En altura, el cuerpo negocia cada molécula de oxígeno: hiperventilas, el volumen plasmático desciende, el hematocrito sube con el tiempo y los capilares trabajan diferente. Registrar SpO2 al despertar, frecuencia respiratoria y pulso en reposo permite distinguir una mala noche de un problema real. Así, ajustas la carga sin drama, respetas la aclimatación y evitas acumular fatiga silenciosa que arruina semanas de trabajo, especialmente cuando la ilusión empuja más fuerte que la prudencia.
El umbral ventilatorio suele aparecer a potencias y ritmos menores, la economía empeora temporalmente y la glucólisis se vuelve protagonista.
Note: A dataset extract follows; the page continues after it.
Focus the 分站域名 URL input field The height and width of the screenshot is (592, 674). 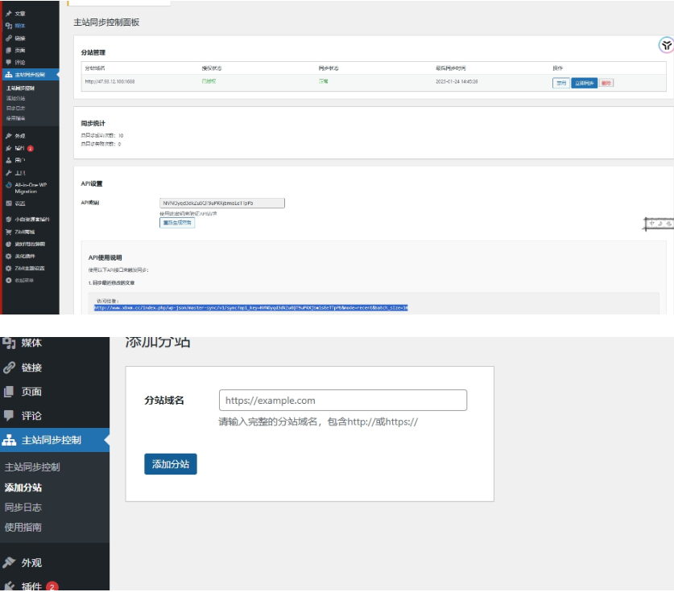coord(343,401)
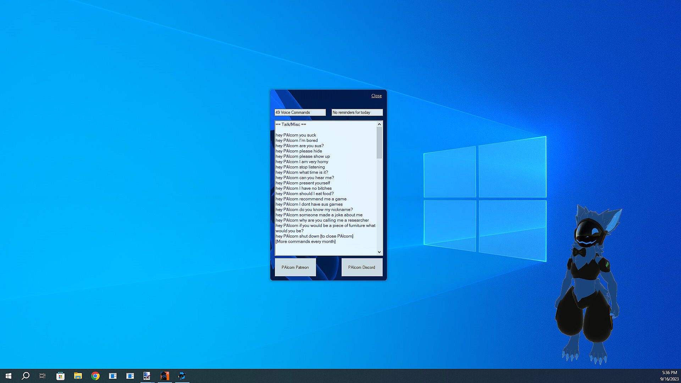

Revisar zonas con pruebas submáximas y escalones controlados en altura evita sesiones irrealizables. Usar potencia crítica, VAM contextualizada y lactato de campo permite reencuadrar objetivos diarios. Así, el entrenamiento sigue siendo intenso, pero sostenible, con suficiente estímulo para progresar sin cruzar la delgada línea que separa una adaptación sólida del sobreentrenamiento que merodea tras cada cumbre.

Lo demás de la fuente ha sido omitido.